After last year’s scintillating production of Fame, the New Theatre Stage Experience 2011 turned to an American musical of earlier vintage — and wowed its audiences just the same. Frank Loesser’s 1950 Broadway hit Guys and Dolls is not such obviously suitable material for the annual ten-day wonder — this being the time the young hopefuls spend rehearsing the show — but this proved in some ways a definite advantage.

There is something hugely endearing, for instance, in seeing kids as young as eight strutting their stuff as seasoned New York gamblers in trilbys and garishly striped double-breasted suits. One pint-sized lad in a tuxedo brought a neat touch of comedy as compere of the seedy Hot Box nightclub.
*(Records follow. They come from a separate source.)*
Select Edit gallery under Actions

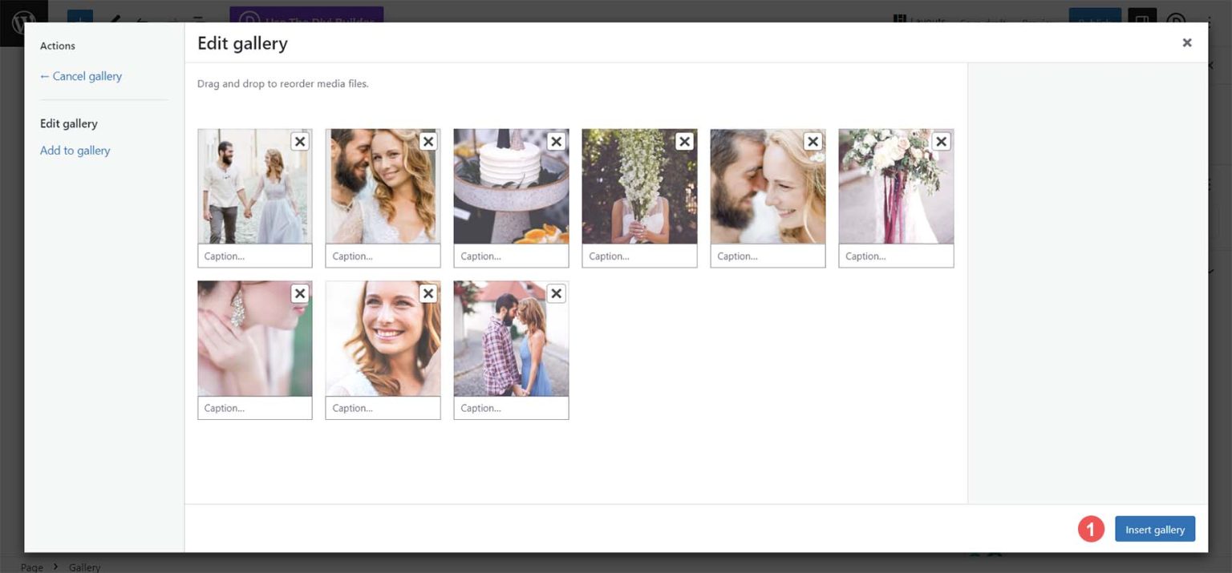(68, 123)
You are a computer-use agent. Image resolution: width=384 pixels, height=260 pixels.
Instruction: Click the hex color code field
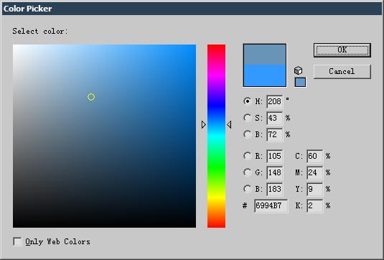pos(271,205)
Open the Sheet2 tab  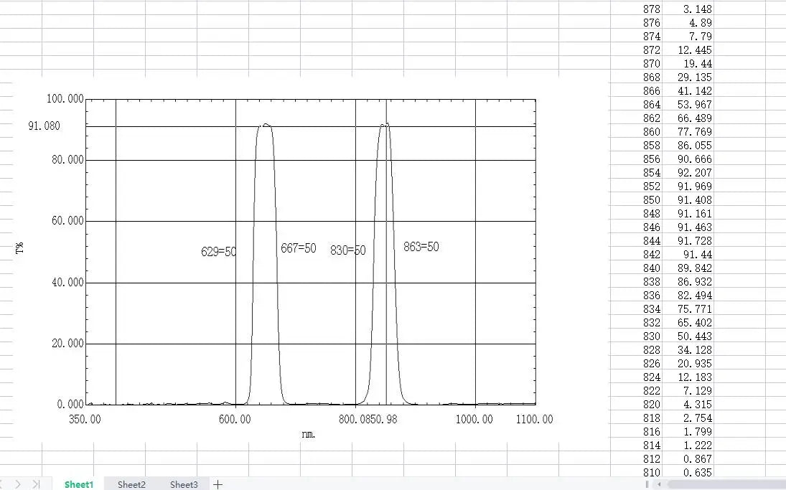pos(131,484)
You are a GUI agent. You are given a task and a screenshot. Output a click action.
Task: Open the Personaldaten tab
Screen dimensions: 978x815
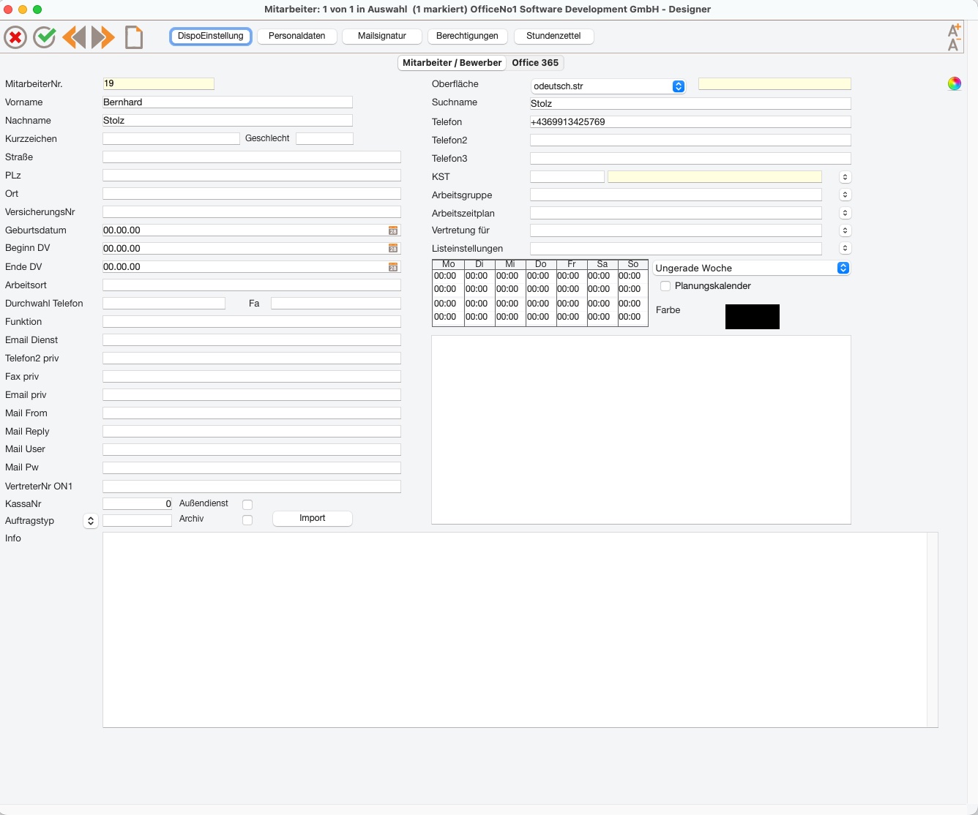tap(297, 36)
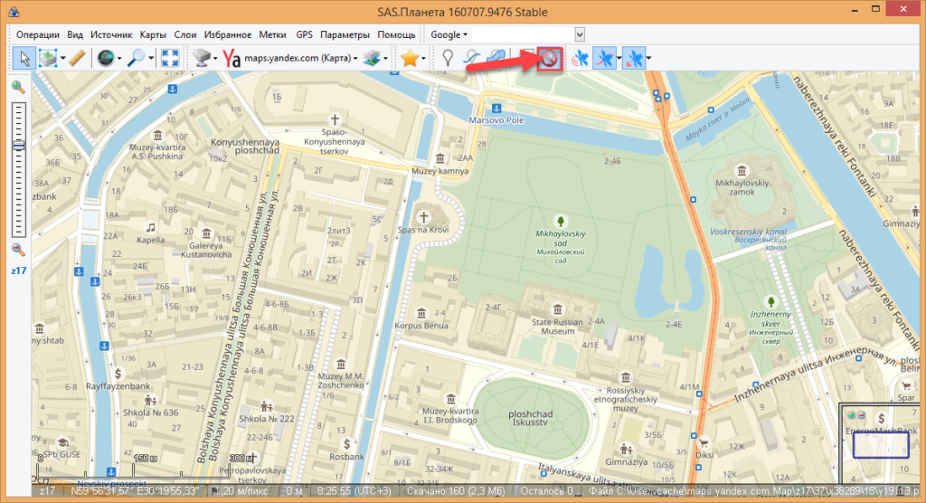The image size is (926, 503).
Task: Click the Yandex map source icon
Action: pyautogui.click(x=232, y=58)
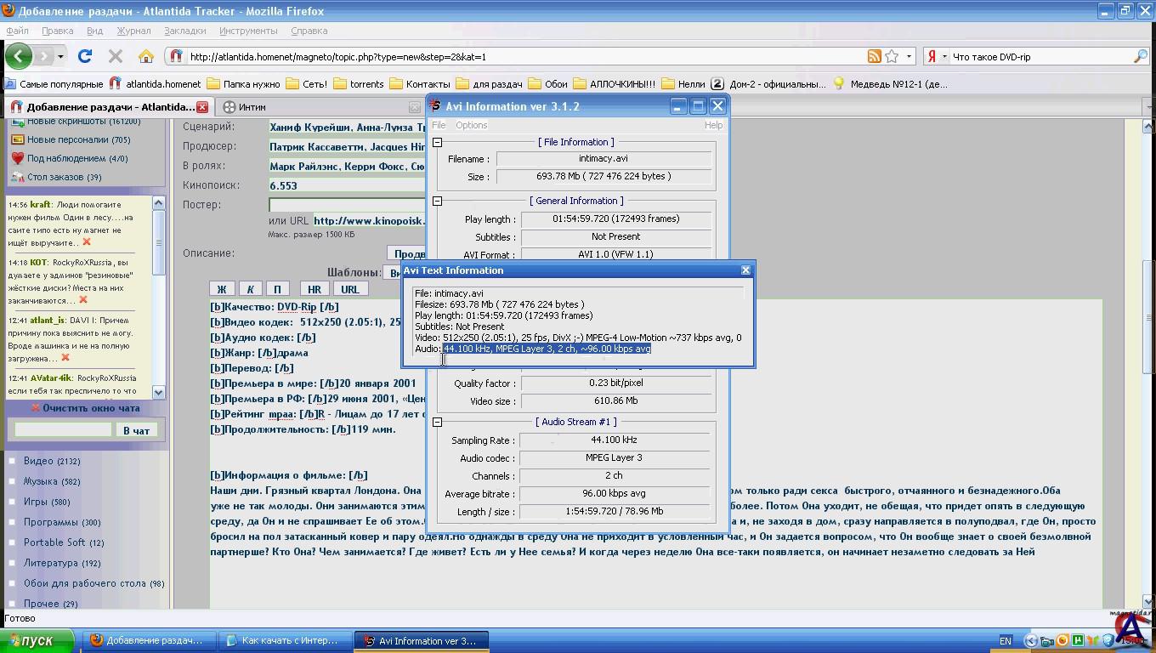Image resolution: width=1156 pixels, height=653 pixels.
Task: Bookmark this page with the star icon
Action: tap(892, 56)
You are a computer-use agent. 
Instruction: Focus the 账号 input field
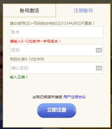56,32
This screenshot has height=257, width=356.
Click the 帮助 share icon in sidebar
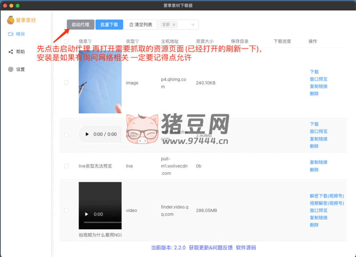11,52
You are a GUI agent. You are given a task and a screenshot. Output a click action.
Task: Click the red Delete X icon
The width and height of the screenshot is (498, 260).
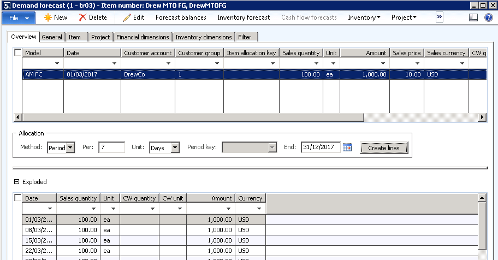point(82,17)
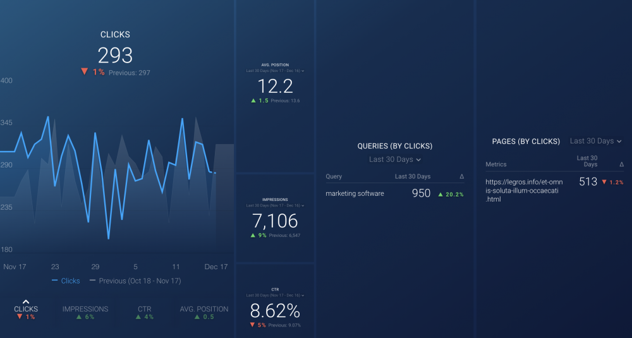Expand the Avg. Position card date range dropdown
The height and width of the screenshot is (338, 632).
[x=275, y=71]
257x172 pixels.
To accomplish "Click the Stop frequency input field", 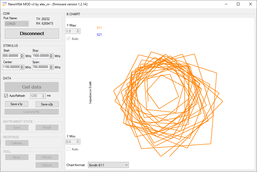I will [41, 56].
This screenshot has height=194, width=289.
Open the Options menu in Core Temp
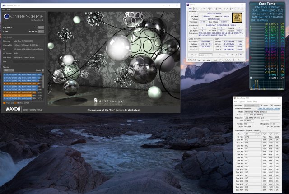click(242, 102)
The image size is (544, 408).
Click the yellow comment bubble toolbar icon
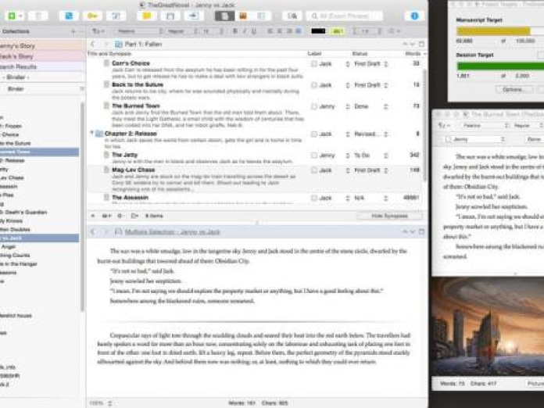[145, 16]
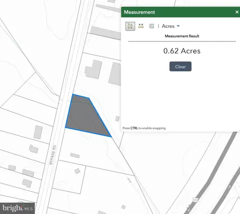240x214 pixels.
Task: Click the route 113 highway shield
Action: tap(196, 200)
A total of 136 youngsters, aged up to 18, were involved in the show. Sometimes all were crammed on the stage, allowing director Ed Blagrove more than usual verisimilitude in showing the well populated streets of the Big Apple.

Here we found Nathan Detroit (Luke Saunders) agonising over where to hold his travelling crap game (and how to keep its continued existence from his disapproving long-term fiancee, the Hot Box’s chanteuse Miss Adelaide, played by Eve Norris). Specifically, Nathan needs to find an immediate $1,000 to rent suitable premises. Maybe it will come from his bet with high-rolling gambler Sky Masterson (Edd Campbell Bird) that he can’t persuade the virtuous Sarah Brown (Georgina Hendry) of the Save-a-Soul Mission to accompany him on a trip to Cuba. He can, of course, and the two fall in love.

All four principals were played with confidence and style, with some gutsy vocal performances, especially from Ms Hendry on If I Were A Bell. I also enjoyed Adam Biggs’s Nicely-Nicely Johnson, Greg Birks’s Harry the Horse and Georgina Smith-Blacker’s Big Jule. But, in truth, everyone on the stage was great.